Two years ago, paleogeneticists made our short list for Breakthrough of the Year for publishing the complete sequence of the nuclear genome of the Neandertals. In 2011, the same lab shared our spotlight for piecing together the genome of the Denisovans, an archaic human that lived in Siberia at least 50,000 years ago. But those ancient DNA sequences and others were blurry snapshots next to the high-resolution genomes that researchers can now sequence from living people. Much of the fragile DNA from fossils is degraded into single strands that automatic sequencers can't copy. Researchers were resigned to deciphering only parts of the code of ancient genomes, whether from archaic humans, animals, or pathogens.

This year, however, a persistent postdoc developed a remarkable new method that enabled his team to revisit the Denisovan DNA and sequence it 31 times over. The resulting genome, of a girl who lived in Siberia's Denisova Cave, reveals her genetic material in the same sharp, rich detail that researchers typically get from the DNA of living people. This technological feat promises to give a major boost to the field of ancient DNA, as researchers begin to apply the method to other samples and species.

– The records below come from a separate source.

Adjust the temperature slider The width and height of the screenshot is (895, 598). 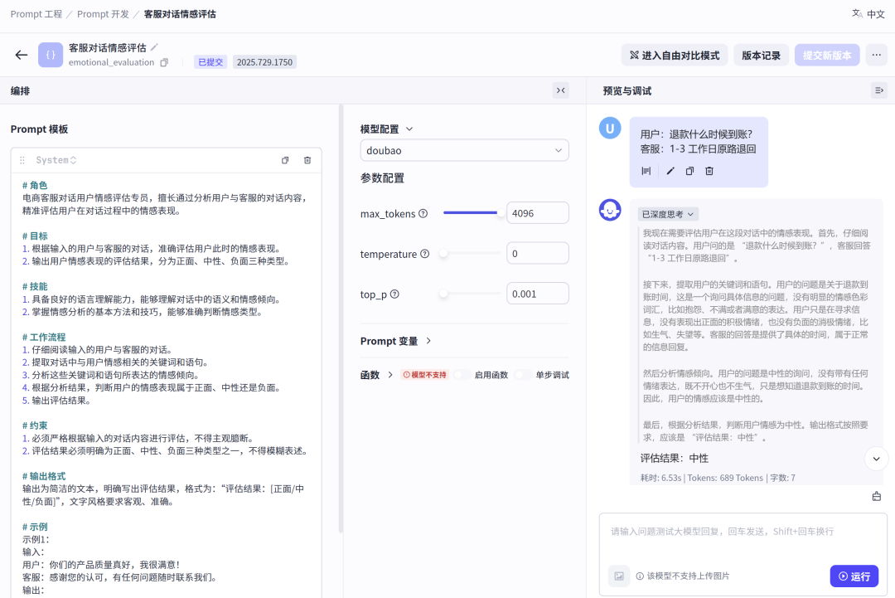(444, 254)
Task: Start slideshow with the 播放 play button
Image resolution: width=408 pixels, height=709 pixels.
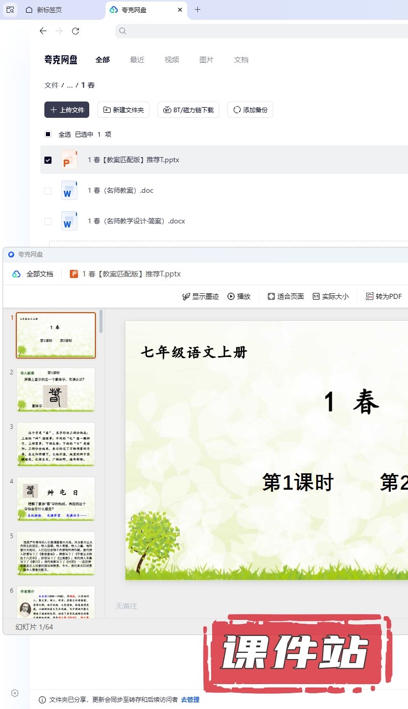Action: 239,296
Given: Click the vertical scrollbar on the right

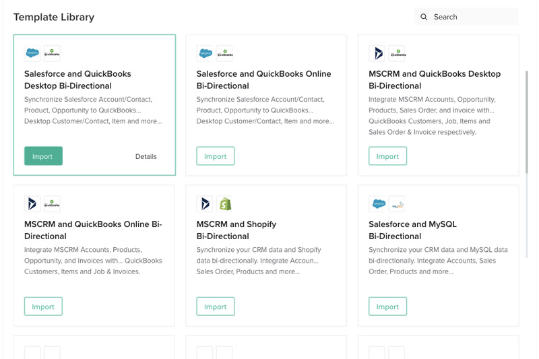Looking at the screenshot, I should point(527,135).
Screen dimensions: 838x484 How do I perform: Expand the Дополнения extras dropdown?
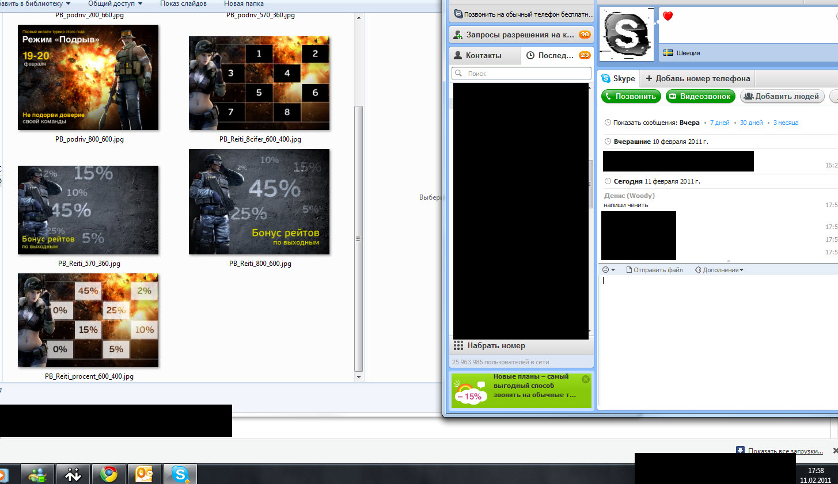pyautogui.click(x=720, y=270)

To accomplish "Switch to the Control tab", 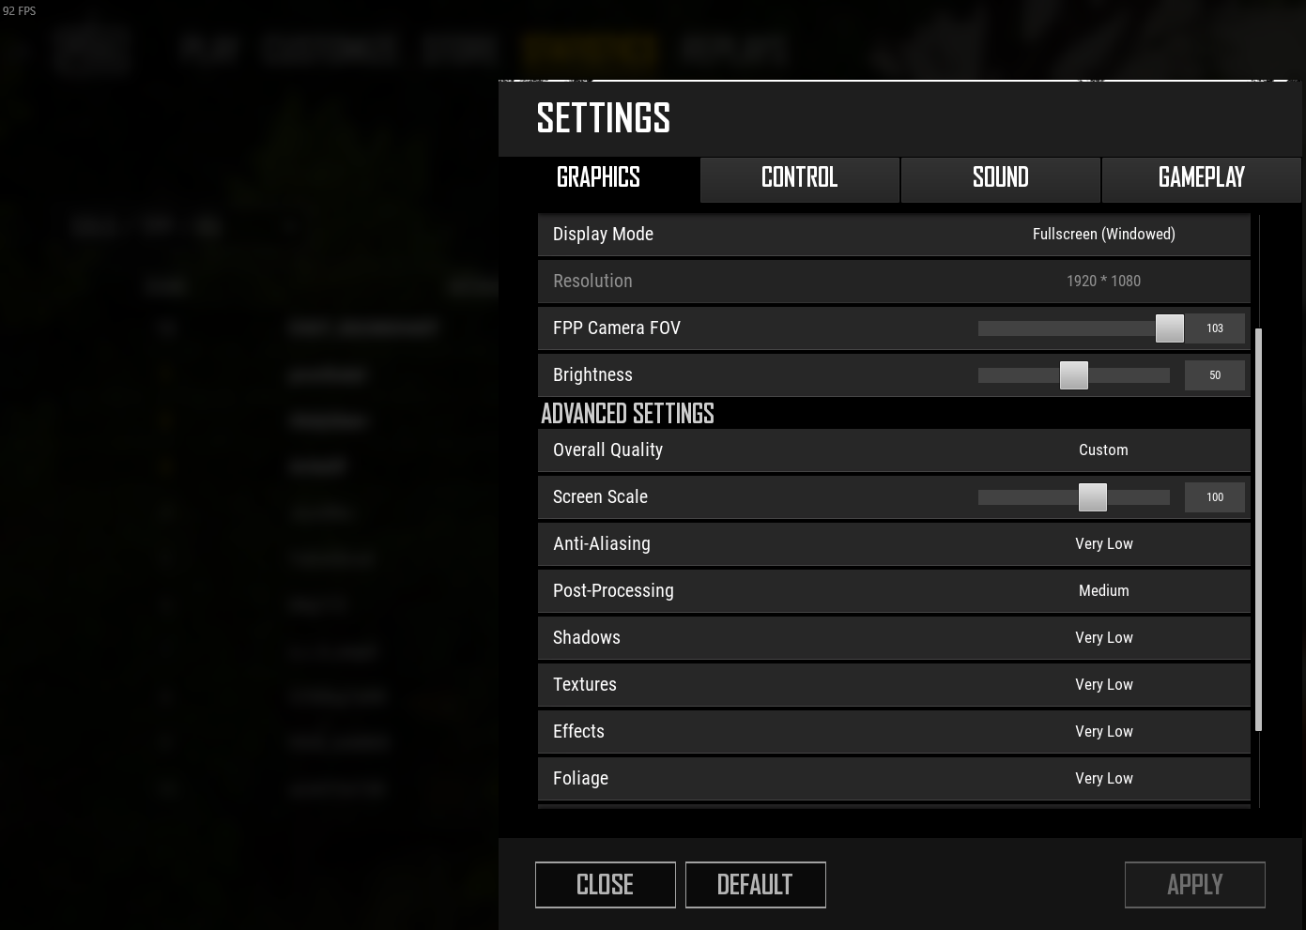I will tap(799, 178).
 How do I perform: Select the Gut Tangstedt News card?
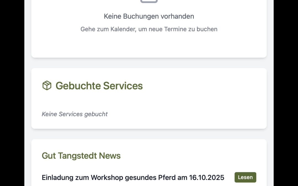[x=149, y=163]
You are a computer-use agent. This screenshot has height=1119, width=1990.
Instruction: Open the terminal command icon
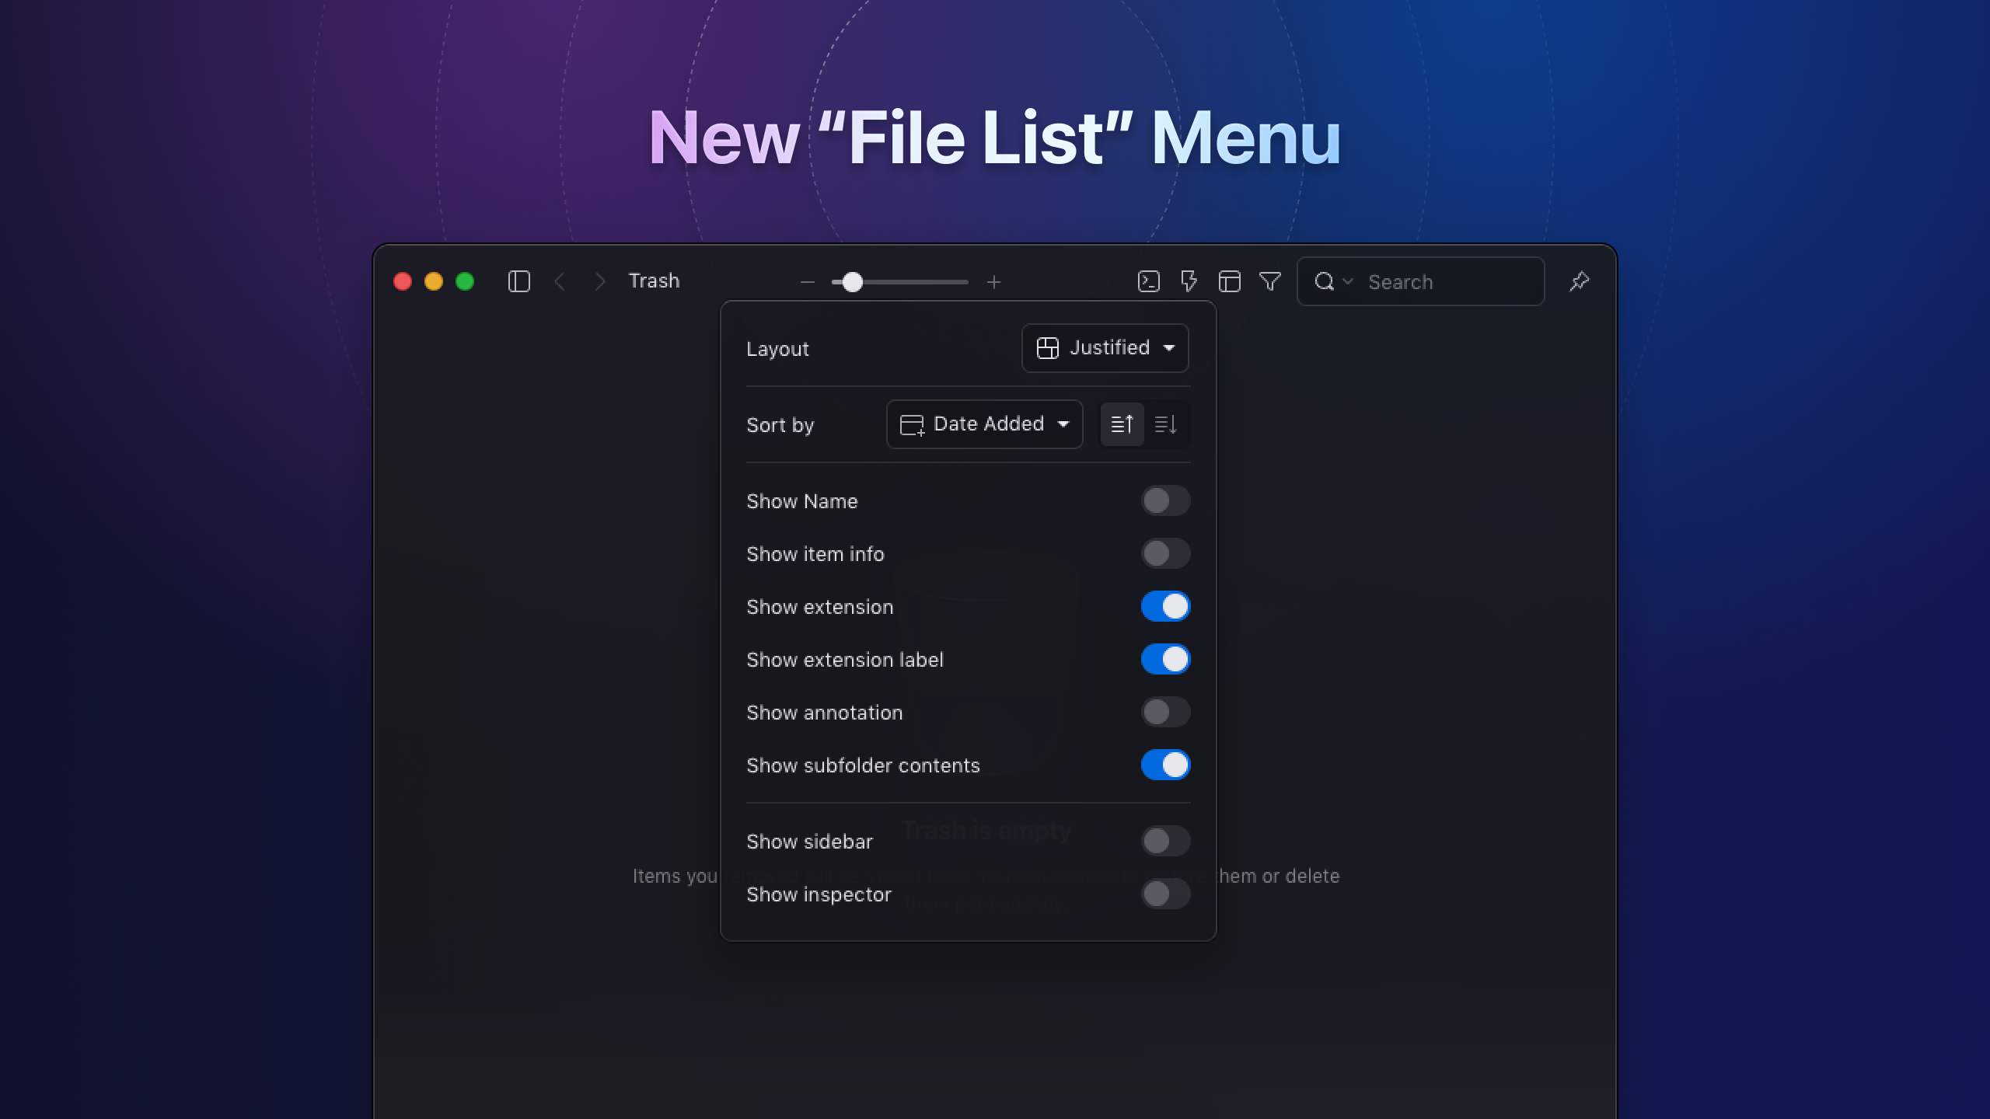click(1148, 281)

Ancient DNA researchers typically have adapted the tools used to sequence DNA from living humans, which start with samples of double-stranded DNA. But ancient DNA usually breaks into single strands. So postdoc Matthias Meyer at the Max Planck Institute for Evolutionary Anthropology in Leipzig, Germany, set out to sequence single-stranded ancient DNA from scratch. He failed at first, but then managed to bind special molecules to the ends of a single DNA strand, holding it in place for sequencing. As a result, using only 6 milligrams of bone from the Siberian girl's pinky finger, Meyer and colleagues were able to copy 99.9% of her genome at least once and 92% of the genome 20 times — the benchmark for reliably identifying nucleotide positions.

The results confirmed that Denisovans interbred with the ancestors of some living humans; people living in parts of island Southeast Asia have inherited about 3% of their nuclear DNA from Denisovans. The genome literally offers a glimpse of the girl, suggesting that she had brown eyes, brown hair, and brown skin. It also allowed the team to use DNA to estimate that the girl died between 74,000 and 82,000 years ago — the first time researchers had used genomic information to date an archaic human. The high quality of the genome gives researchers a powerful new tool to fish for genes that have recently evolved, providing a “near-complete” catalog of the handful of genetic changes that separate us from Denisovans, who were close kin to Neandertals.

These details are all the more remarkable because the Denisovans are so poorly known from fossils: Only a tiny scrap of finger bone and two molars have been reliably assigned to them so far. In contrast, the Neandertals are known from hundreds of fossils but from a much less complete genome.

Neandertal experts may catch up soon. Meyer and colleagues have been trying “Matthias's method” on fossil samples that previously failed to yield much DNA. A detailed Neandertal genome comparable to the Denisovan one is expected in 2013.